I haven’t included a readMe yet but I’ll put that out in the next release. I’m not sure which license to use; I want people to use this stuff freely (non-commercial of course) but I wouldn’t mind a shoutout if you’re going to include this stuff in something larger… Any suggestions?
Hope you reconsider about the license. This is just the kind of thing that many are looking for, not a full level editor but the little tools and things to build one quickly.
For licenses, I’d recommend either the BSD license (which Panda3D uses) or the GPL license.
Personally, I’d go with the GPL license, because it explicitly requires anyone who uses your GPL’ed library to license their code under the GPL as well.
Although, if you prefer a more liberal license (one that allows proprietary programs to use your software without becoming FOSS themselves, which the GPL forbids), I’d recommend the BSD license.
The full texts for both licenses are linked below.
@teedee: Can I ask which part you’re unhappy with? I would like for people to be able to use these freely and build on them if they desire, as this meant to be a contribution to the community and forums for all the help I’ve gotten. I’m not sure I really like the idea of people profiting from work I’ve done however, maybe that’s just me…
I think, a few people, on here will also want to sell their products. Though I also understand the concern of other people selling your work.
It simply means you appeal to less. The reason why Panda is BSD flavored is so that (well, at the time I suppose, Disney) people can sell their games.
Otherwise panda would lose a hefty amount of traffic to other game engines namely Ogre/UDK/Unity just to name a few.

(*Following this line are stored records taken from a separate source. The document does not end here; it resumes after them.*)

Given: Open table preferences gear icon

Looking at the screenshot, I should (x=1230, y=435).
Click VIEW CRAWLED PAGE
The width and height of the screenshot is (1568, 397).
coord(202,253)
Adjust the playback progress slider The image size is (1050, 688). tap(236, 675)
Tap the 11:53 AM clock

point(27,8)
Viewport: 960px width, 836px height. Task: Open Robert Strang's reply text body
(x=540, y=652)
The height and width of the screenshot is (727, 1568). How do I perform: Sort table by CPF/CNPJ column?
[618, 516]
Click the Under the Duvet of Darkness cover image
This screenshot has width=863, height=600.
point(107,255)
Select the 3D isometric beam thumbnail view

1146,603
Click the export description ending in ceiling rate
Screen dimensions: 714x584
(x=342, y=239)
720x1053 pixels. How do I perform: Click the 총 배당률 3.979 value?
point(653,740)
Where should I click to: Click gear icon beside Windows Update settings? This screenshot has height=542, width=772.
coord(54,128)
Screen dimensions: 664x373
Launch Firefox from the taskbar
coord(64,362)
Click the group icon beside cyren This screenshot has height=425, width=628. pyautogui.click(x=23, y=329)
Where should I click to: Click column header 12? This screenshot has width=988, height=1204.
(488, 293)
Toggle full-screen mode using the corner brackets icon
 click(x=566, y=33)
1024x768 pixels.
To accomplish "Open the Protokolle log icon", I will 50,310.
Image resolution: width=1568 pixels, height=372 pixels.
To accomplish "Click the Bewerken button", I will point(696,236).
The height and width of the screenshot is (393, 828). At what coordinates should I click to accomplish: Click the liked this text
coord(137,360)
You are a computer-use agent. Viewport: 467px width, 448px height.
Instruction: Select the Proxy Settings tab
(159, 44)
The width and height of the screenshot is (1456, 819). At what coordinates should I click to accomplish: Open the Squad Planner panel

It’s acceptable that you license your code either way, it’s only important that you understand both of the free licenses and choose the one you personally enjoy the most
Nevertheless, the manipulators look great, I’ll bet that we’ll see a few editors using them sometime!
Just tried this out.
Great stuff. I think, I can use it somewhere.
I especially like the rotation tool with its “relative to view” rotation.
Bugs found:
-Moving the cursor out of the rotating circle while rotating with the same (means holding the mouse key) lets the rotation behave unexpected, e.g. continuous rotation.
-The handles sometimes stay highilghted even after moving the cursor away or clicking somewhere else.
-The scaling handle for all axes returns to size 1 when clicked, ignoring the settings done with “+” and “-”.
Very nice. Thank you for choosing a license thats compatible with my projects.
One bug: last used manipulator stays the highlight (yellow) color after releasing and moving the mouse, even after selecting another object. This is true for all the different tools (scale, translate etc)
Edit: I see Nemesis#13 above mentioned that issue, and a few others that are still present.